A distinct advantage of any system using blockchain as a foundation, rather than any single blockchain product, is the preservation of KYC standards alongside anonymity and safety. How is this possible? A retail system doesn’t need to know your name to determine that you’re the rightful owner of the credit card being used, because it can trust that the public ID (the equivalent of a screen name) listed on the ledger is paired with the correct private ID (you). This happens via cryptography, whereby the blockchain system assigns each person a public alias that can correspond to only one real identity, which itself is protected by a unique private key (a phrase that only the correct identity knows). This allows an online shopping cart that uses Deloitte’s KYCstart service, for instance, to take a credit card payment and verify the owner of the card without the information ever entering its system.

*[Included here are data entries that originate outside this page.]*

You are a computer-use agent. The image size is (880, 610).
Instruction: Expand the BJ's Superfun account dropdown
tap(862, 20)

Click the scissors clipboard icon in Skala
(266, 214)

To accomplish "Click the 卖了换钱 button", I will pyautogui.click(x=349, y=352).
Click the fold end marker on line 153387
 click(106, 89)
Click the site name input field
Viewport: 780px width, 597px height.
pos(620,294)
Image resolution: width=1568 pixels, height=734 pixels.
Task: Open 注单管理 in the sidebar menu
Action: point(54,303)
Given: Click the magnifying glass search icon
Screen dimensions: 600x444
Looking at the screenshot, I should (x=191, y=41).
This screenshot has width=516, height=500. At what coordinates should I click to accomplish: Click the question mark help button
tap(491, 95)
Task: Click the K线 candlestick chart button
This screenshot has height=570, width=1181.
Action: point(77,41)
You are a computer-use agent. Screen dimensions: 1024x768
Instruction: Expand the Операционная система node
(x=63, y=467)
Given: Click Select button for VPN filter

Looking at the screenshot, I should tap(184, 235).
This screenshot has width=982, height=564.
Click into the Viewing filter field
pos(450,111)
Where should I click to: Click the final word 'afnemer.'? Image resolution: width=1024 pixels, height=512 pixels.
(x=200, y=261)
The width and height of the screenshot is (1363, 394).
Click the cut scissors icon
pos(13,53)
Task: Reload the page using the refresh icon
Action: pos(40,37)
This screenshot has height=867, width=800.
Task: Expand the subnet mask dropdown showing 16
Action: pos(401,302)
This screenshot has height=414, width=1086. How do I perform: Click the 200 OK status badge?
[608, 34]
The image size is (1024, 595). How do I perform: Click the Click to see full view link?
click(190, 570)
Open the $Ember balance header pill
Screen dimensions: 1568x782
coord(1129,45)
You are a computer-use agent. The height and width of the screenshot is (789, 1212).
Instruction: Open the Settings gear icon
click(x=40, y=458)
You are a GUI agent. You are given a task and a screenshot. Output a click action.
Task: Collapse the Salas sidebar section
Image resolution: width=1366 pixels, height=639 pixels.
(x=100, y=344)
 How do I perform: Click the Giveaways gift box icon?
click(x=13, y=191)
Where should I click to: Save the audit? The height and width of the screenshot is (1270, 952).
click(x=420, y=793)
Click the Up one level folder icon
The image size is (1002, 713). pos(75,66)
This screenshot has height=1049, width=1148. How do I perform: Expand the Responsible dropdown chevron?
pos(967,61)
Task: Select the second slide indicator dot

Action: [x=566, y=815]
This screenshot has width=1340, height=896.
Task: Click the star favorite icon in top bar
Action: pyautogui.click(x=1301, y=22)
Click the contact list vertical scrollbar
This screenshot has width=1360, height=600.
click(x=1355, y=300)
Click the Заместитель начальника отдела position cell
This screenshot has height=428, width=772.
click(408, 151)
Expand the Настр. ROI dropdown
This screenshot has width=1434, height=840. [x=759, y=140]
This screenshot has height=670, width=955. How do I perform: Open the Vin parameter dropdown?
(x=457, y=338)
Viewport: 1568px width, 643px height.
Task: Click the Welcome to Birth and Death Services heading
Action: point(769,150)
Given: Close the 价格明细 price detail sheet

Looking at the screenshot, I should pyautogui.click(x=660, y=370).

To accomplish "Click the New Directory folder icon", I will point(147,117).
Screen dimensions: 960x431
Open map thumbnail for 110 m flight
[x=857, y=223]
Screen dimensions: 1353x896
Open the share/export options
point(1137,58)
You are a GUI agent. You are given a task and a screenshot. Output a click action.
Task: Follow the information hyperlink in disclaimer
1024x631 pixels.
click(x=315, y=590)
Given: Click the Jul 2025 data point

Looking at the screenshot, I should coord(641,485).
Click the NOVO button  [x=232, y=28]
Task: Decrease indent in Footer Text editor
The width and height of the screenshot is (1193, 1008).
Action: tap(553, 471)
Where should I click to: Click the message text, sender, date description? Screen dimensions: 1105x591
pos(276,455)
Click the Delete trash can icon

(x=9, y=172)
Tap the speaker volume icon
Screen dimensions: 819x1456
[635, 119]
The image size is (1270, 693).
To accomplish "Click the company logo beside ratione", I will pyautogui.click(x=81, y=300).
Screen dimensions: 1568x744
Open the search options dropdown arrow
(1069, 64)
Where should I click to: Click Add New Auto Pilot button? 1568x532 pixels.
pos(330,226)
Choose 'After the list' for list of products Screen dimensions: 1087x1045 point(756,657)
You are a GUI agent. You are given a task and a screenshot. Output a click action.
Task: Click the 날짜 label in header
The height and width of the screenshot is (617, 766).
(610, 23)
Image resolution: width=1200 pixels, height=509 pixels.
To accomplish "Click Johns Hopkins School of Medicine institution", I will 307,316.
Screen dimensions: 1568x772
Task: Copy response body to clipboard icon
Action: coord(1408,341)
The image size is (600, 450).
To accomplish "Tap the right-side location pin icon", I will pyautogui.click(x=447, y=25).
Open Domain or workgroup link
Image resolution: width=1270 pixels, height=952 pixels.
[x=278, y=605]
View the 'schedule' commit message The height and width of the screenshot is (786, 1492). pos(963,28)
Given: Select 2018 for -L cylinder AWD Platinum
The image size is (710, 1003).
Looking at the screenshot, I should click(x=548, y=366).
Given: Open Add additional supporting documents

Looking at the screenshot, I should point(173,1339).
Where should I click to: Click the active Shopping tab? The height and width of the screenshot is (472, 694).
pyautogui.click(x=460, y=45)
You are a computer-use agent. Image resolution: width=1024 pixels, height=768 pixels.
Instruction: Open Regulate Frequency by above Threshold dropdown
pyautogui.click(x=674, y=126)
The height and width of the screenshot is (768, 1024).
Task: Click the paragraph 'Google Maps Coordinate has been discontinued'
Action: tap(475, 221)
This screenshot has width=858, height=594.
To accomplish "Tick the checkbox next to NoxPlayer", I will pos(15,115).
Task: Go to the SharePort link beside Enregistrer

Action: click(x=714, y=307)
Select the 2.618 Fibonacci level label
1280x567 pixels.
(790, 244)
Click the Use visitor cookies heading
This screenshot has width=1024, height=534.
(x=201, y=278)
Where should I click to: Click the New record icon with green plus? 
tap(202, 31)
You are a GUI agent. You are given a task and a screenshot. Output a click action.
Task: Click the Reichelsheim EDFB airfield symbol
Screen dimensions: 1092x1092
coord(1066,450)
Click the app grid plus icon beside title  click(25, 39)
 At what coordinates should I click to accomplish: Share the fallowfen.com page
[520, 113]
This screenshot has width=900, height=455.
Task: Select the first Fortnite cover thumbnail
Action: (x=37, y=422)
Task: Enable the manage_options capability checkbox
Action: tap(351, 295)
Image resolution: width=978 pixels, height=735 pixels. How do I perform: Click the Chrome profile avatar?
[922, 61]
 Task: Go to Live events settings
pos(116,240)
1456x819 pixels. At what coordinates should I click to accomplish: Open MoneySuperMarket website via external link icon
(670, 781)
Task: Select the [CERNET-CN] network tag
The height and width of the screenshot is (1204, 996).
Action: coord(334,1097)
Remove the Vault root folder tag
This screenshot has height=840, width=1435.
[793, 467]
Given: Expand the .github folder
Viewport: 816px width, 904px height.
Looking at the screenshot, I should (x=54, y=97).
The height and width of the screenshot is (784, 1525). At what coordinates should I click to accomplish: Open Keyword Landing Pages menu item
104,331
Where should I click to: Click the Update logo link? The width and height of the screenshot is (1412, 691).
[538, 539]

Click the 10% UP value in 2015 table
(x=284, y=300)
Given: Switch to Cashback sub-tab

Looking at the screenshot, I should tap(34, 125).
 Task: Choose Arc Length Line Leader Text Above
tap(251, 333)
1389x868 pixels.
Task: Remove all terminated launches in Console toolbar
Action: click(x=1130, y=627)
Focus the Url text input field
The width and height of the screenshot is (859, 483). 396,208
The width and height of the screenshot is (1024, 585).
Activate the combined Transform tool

Blockchains are basically decentralized ledgers, which organize the consensus of and record all data transmitted between a vast array of disparate peers. It’s the equivalent of a big spreadsheet shared between millions of people, and when one user makes a new entry, everyone knows about it. There are few areas more immediately relevant to this technology than supply chain management and logistics, for which the current status quo holds many problems. The first is a lack of standardization between the industry’s various shippers, carriers, truckers and fulfillment centers, which naturally breaks up communication and makes it difficult to know exactly when a package will arrive or its condition along the way. While this is inconvenient to people ordering products online, it also makes it hard to build accurate dynamic pricing models, which pressure sellers at the end of the chain to overcompensate for potential delays and inflate prices.
Alongside the Internet of Things (IoT), which provides real-time streaming data from remote, connected devices, blockchain can transform supply chain management for the better. Development is already underway on solutions that will eliminate cumbersome paper-based processes. For instance, IBM and Maersk are partnering on a new blockchain venture designed to help stakeholders along the supply chain track freight with more transparency. Including the ongoing individual projects, logistics is one of the most crowded industries with blockchain innovators, likely due to its relevance with the ledger.
Retail is primed for disruption, and the blockchain solutions being developed today have their sights laser-focused on doing just that. The list of ancillary services that retail leans on to be able to provide efficient operations is long, and many of these services will soon run on the decentralized ledger. Accordingly, retail will likely evolve more than any other industry as blockchain makes it slow impact, benefitting the billions who take part in it every day.